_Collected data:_

+ + + + +

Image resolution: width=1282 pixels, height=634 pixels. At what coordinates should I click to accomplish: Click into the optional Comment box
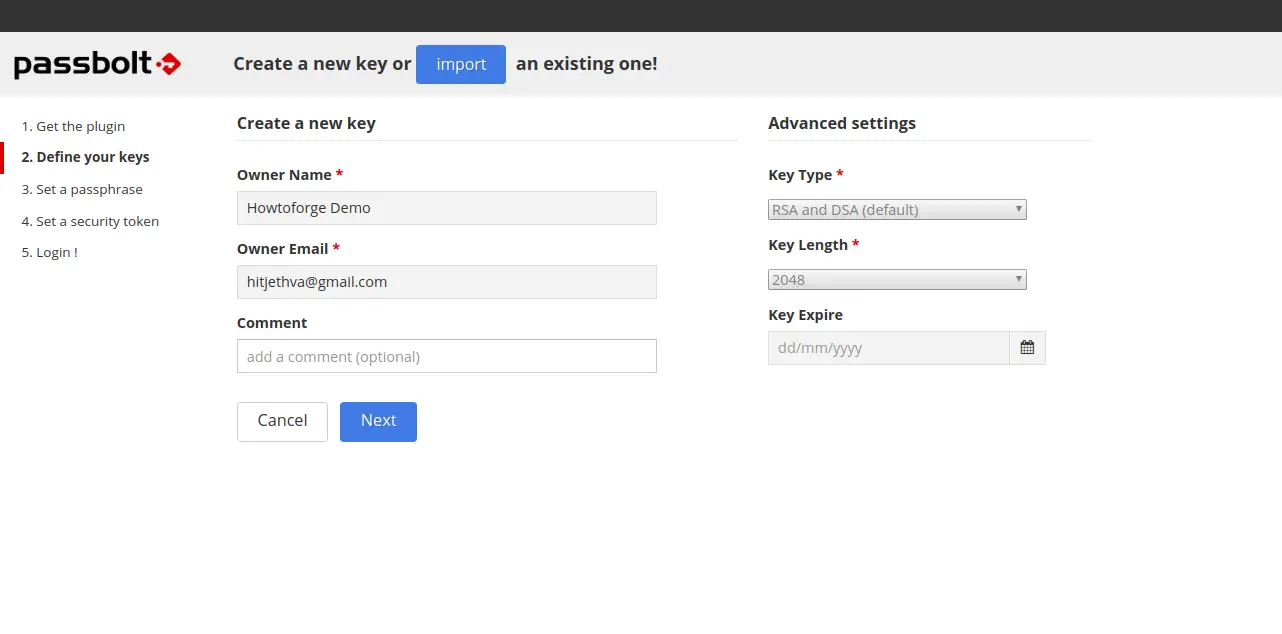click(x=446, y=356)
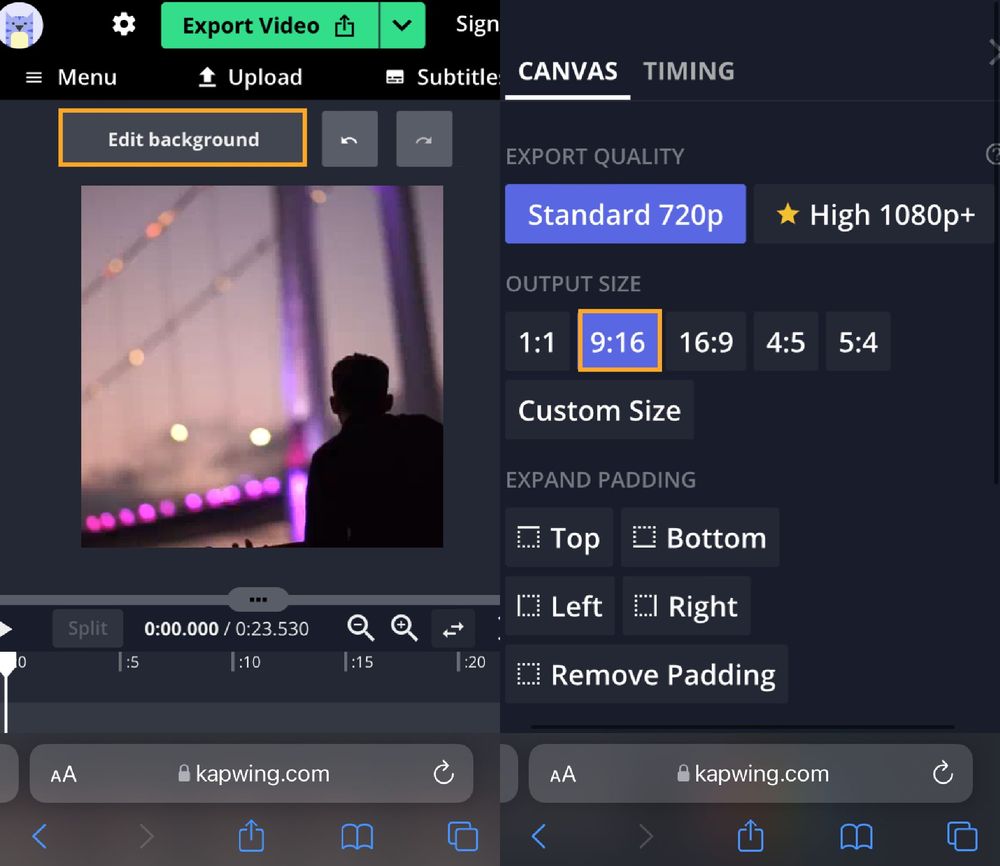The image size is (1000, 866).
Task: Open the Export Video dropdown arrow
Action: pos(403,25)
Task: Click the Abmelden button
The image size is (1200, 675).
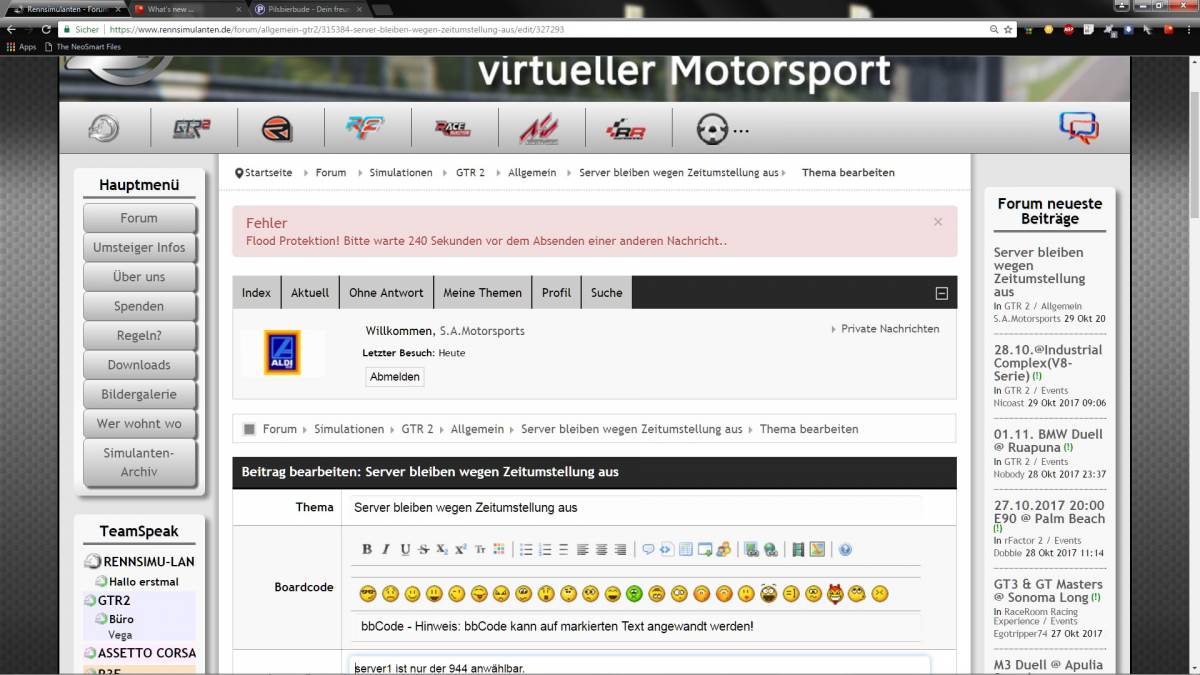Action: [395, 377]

+ + + + +

_Problem statement:_
Leave out all pictures and retype precisely the lines that run from the line containing "Task: Click the Abmelden button" to the last line of the records.

_Task result:_
Task: Click the Abmelden button
The image size is (1200, 675).
Action: [395, 377]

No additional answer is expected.